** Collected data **
——————————
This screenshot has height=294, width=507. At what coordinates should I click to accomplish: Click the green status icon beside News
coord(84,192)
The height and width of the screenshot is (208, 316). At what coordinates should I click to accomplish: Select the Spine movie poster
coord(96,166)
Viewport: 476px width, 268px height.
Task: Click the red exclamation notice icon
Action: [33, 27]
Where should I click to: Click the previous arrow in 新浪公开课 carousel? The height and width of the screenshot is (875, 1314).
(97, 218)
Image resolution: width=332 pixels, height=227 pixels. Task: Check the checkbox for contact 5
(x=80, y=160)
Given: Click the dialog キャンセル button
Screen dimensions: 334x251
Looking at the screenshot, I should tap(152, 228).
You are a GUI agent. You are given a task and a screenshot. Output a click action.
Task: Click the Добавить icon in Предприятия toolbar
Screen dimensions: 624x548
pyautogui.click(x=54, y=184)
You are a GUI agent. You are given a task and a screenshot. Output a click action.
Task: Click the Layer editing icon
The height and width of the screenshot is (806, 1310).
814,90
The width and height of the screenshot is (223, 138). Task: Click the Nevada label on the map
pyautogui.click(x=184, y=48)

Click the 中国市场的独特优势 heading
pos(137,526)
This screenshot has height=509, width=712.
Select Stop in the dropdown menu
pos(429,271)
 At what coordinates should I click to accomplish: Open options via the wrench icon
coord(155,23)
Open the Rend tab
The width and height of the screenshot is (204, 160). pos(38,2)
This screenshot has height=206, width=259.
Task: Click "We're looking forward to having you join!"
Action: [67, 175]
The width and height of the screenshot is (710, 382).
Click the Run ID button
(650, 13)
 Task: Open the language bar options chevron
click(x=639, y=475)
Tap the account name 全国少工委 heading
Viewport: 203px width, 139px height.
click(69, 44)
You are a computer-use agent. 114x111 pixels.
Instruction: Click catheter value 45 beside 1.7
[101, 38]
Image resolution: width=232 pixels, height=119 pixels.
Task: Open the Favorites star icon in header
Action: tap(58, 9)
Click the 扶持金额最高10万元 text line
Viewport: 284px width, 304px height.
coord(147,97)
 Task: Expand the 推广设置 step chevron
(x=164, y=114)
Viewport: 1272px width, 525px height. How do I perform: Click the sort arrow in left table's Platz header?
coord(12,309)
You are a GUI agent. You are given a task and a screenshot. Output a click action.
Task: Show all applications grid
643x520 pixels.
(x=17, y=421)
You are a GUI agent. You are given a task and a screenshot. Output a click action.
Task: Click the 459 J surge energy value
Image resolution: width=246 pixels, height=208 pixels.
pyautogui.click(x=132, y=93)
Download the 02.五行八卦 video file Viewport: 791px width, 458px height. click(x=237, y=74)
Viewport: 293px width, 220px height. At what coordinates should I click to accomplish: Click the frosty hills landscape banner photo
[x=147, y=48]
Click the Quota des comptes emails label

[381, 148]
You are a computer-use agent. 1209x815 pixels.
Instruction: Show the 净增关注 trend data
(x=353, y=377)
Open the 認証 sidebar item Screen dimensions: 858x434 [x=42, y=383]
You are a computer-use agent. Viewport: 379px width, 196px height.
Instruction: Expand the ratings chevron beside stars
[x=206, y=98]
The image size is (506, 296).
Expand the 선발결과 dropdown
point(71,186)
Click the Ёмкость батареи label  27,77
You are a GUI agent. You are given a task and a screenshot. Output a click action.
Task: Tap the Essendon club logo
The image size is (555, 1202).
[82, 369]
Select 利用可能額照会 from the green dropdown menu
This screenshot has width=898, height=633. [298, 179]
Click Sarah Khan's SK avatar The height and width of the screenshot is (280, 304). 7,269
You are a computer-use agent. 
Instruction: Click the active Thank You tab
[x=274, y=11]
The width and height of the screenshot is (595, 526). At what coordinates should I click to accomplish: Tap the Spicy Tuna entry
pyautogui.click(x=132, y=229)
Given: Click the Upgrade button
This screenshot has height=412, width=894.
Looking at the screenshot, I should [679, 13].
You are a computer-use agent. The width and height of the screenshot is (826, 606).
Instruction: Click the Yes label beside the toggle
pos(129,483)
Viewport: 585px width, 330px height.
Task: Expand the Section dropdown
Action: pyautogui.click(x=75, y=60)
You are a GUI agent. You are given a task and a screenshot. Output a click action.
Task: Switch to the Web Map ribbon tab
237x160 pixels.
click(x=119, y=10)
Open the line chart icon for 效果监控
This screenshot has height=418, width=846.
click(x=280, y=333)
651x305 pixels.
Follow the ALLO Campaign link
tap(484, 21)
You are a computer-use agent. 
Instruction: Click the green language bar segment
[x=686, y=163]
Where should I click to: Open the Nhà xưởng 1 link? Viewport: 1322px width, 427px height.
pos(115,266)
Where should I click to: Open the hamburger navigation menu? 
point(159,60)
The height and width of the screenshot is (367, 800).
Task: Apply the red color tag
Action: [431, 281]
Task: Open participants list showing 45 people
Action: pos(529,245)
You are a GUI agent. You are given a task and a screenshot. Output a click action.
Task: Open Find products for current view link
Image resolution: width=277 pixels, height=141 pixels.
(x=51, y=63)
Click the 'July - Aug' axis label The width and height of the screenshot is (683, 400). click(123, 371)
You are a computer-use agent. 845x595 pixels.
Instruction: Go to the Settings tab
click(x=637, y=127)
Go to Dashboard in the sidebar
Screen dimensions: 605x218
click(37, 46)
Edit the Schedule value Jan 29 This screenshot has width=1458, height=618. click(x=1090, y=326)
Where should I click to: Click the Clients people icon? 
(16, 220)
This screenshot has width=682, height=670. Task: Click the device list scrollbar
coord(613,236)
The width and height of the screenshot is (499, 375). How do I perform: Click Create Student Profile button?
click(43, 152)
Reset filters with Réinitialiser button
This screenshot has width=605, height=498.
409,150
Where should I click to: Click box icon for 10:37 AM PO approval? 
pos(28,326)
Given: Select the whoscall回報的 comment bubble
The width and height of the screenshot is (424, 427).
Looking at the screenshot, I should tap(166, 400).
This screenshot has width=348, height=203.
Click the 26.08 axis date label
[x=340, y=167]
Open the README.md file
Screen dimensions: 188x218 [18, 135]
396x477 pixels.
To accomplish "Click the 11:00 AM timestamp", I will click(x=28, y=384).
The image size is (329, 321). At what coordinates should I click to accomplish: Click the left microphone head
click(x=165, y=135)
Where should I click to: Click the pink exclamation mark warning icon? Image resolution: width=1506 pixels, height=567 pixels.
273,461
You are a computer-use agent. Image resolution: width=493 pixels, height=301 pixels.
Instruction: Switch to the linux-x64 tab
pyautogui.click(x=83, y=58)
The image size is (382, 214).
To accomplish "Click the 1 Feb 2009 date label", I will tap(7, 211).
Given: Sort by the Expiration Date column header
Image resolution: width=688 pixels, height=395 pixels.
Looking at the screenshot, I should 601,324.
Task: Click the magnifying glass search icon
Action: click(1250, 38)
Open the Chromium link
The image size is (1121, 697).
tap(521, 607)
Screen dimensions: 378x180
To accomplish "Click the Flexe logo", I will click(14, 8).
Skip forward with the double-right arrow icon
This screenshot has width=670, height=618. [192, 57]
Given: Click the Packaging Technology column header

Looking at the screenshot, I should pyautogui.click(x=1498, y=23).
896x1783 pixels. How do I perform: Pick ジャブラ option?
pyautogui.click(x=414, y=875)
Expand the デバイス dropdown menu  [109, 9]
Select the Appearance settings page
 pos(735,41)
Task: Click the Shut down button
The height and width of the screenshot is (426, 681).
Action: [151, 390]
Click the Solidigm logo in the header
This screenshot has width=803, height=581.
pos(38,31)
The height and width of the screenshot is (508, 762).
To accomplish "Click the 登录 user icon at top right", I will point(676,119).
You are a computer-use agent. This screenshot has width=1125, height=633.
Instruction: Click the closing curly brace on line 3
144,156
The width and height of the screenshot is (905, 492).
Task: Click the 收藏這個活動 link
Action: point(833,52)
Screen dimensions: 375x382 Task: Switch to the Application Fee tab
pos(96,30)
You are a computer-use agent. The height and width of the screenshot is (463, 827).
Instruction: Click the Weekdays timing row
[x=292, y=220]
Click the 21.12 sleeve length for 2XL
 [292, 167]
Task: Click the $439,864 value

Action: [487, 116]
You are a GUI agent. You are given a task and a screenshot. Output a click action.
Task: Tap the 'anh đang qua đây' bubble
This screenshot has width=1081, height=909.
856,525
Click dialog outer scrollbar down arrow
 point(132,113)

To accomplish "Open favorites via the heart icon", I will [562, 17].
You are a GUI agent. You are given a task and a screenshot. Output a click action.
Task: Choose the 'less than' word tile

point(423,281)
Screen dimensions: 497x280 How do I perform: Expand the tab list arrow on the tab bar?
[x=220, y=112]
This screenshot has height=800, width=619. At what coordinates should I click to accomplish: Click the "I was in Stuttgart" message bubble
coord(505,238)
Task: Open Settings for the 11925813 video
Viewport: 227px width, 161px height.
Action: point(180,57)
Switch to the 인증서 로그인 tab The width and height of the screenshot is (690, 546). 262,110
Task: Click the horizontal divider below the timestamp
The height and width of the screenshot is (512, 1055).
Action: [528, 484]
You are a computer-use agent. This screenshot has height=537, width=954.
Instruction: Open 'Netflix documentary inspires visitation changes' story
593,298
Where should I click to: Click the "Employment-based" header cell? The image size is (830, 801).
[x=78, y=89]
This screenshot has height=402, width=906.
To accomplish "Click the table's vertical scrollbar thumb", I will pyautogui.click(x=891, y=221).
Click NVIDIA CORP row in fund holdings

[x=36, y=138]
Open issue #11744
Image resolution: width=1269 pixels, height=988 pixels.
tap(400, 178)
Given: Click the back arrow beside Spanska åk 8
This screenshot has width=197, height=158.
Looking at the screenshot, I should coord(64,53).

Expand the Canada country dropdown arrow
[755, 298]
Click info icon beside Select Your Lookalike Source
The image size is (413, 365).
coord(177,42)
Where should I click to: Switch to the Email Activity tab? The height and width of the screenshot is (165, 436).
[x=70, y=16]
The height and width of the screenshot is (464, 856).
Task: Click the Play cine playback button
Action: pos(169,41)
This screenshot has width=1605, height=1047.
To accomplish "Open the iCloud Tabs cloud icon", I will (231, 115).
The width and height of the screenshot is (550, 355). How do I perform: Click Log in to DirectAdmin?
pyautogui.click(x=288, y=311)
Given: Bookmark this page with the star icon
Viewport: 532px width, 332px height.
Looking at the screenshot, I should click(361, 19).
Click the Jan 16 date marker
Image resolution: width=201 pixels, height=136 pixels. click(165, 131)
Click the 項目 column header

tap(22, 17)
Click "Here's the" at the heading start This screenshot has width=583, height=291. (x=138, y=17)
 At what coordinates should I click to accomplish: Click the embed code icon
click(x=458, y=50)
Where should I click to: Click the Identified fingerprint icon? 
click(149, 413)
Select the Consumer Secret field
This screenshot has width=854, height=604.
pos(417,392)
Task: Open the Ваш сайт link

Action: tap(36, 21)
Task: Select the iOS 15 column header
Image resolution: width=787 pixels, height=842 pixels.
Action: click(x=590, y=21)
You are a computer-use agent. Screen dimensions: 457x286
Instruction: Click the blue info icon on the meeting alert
——————————
** TASK BRIEF **
Only the lines from the one that holds "Select the Consumer Secret field" through the end of the records should appear in the answer, each restated exactly.

** THE ANSWER **
Select the Consumer Secret field
This screenshot has width=854, height=604.
pos(417,392)
Task: Open the Ваш сайт link

Action: tap(36, 21)
Task: Select the iOS 15 column header
Image resolution: width=787 pixels, height=842 pixels.
Action: click(x=590, y=21)
You are a computer-use agent. Screen dimensions: 457x286
Instruction: Click the blue info icon on the meeting alert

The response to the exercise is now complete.